A Supreme Leader with enough Executive Privilege to give Karl Rove midnight wood. An election council that assures that the ballot will be a contest between the very, very conservative party and the totally authoritarian party. It would be like having a choice between “Batshit” Bachmann and Sarah, Gomer Palin’s evil twin.

In trying to erase any taint of the Shah’s rule, they made any sort of change nearly impossible as far as legal, political means are concerned. And the worst of it is it was pretty darned democratic, they royally screwed every pooch in the pound, its the mullah’s country and everybody else just lives there. And that’s the system they voted for, they locked themselves in, threw the key outside and nailed their feet to the floor for good measure.

Which seems to mean that legal and peaceable means of progress are useless. Its very nearly impossible for me to advocate violent revoution, thats worse than throwing out the baby with the bathwater, that’s boiling the baby in the bathwater.

About the only thing that could help is if everybody peers into that abyss, shits themselves, and a wild, raging flood of sanity breaks out across the nation, the powerful compromise away their autocracy in the name of reason and common sense.

Who does one pray to for a miracle like that?

It looks like this election got its votes counted a lot faster than the last one. From here.

You know, at the end of the day, the notion that this election was not hijacked is the intellectual equivalent (not yet the moral equivalent) of denying the Holocaust, or that 2 plus 2 equals 4. The way one argues about it determines whether it is the former, or the latter.

Iran’s state media is now admitting widespread ballot box stuffing:

ACORN. Gotta be. Fraudulent registrations, phony votes. Yep, ACORN.

Only 50 cities. So, it was dishonest, but not as dishonest as you all thought. Now everybody can put down the rocks and go home…

Yeah, I don’t think that’s going to pacify 'em.

There’s more Chicagoian Iranians than anyone suspected?

-Joe

A long postby Juan Cole about a detailed study on the Iranian election by Chatham House: a leading British think tank, which finds strong evidence of electoral fraud.

Here is the executive summary of the study:

In 1880, there was a race for Sheriff in Pima County, Arizona. Ike Clanton and Johnny Ringo of OK Corral fame were district elections officials of a district that had 50 eligible voters. The district went 103-1 for the Democratic candidate, making him Sheriff. So Tombstone has Chicago beat.

I’m not sure I’d say that this isn’t a “good answer”. It’s honest, at the very least. And to “what evidence do we have either way?”, “none whatsoever” is a perfectly legitimate answer. But it is contradicted by others here who claim to have evidence.

This strikes me as overly pessimistic. Iran isn’t North Korea, and information does get in and out. Will we ever have proof of what happened? Possibly not. Will we ever have evidence? Surely at least some reliable information will get out.

.....

Required actions =
1. Summarize the comment thread on Iran's election in two sentences.
2. Write the next part of the comment thread on Iran's election, picking up after its final comment.
The listing that comes next is separate material and has no connection to the comment thread on Iran's election.

Source data =

.....

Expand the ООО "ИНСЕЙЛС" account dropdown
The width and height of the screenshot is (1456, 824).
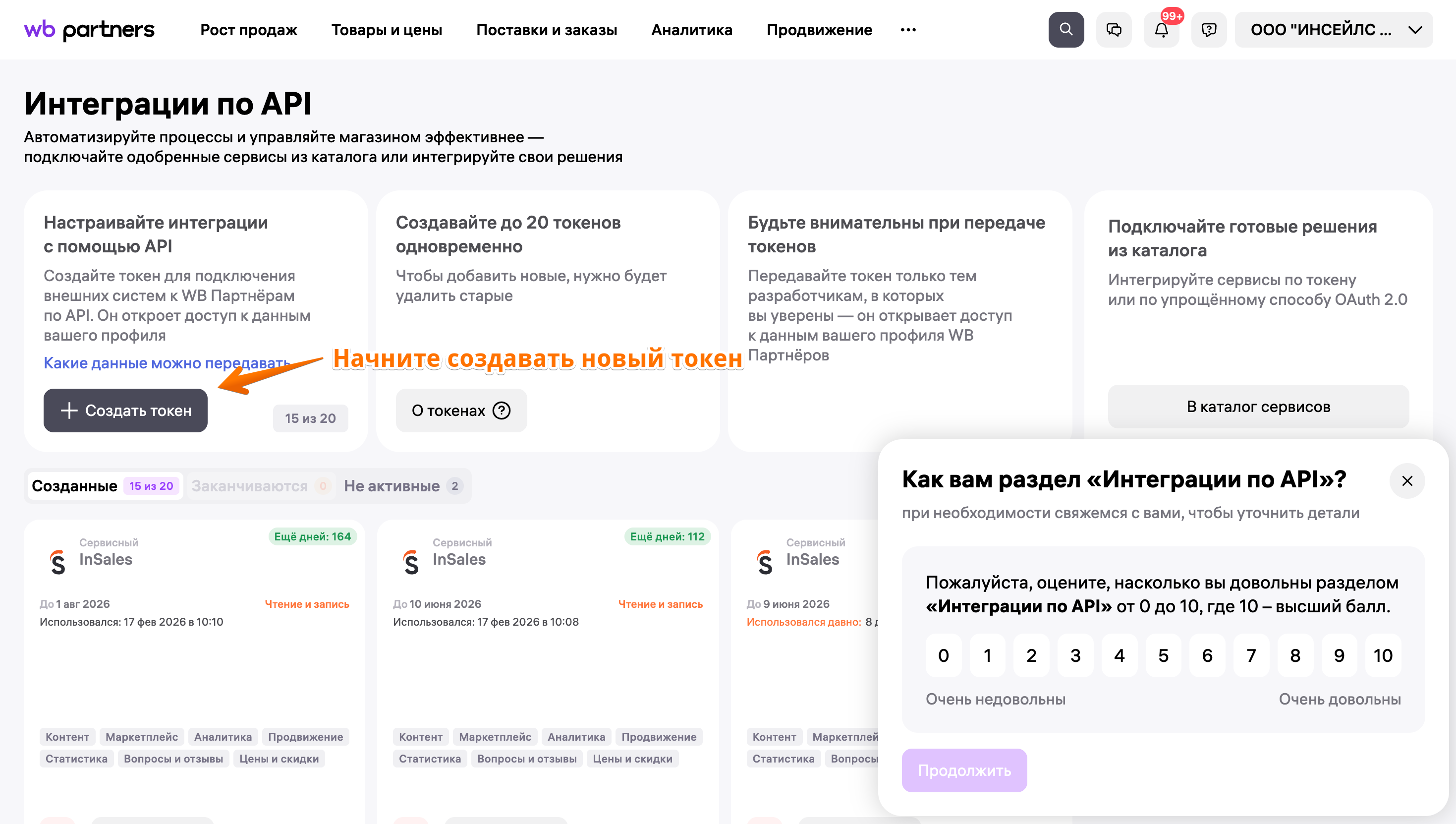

.....

Written responses =
1. The thread describes Iran's system, with a Supreme Leader and an election council that narrows the ballot, as one the voters locked themselves into, so that legal change is nearly impossible while one commenter can hardly advocate violent revolution. Commenters also trade evidence of fraud in the election, including state media admitting ballot box stuffing in 50 cities and a Chatham House study that finds strong evidence of electoral fraud.

2.
Interesting, but as even it says, the report was completely unconfirmed. In times like these, speculation and rumor fly rampant, and something as serious as this should have a little more to back it up. Surely if this guy really did publish “real” numbers and if he really were murdered, there will be more than “unconfirmed reports” sooner rather than later.

By the way, guys, as this is my first foray into GD (unintended, yet), I should add: I am not defending the Iranian regime, and to a certain extent I’m engaged in devil’s advocacy. I’m not a fan of repressive regimes of any nature, and certainly not ones in which the repression is founded on religion. However, I value truth above all else and I’m seeing a lot of people willing to believe that the election was stolen based on rather flimsy evidence.

Cite, please?

Perhaps Iran’s constitution lays out the rules for elections, and (like ours) has no provision for “do-overs”?

I may be a rube noob, but as a believer in a free and independent press I rarely listen to state-owned media.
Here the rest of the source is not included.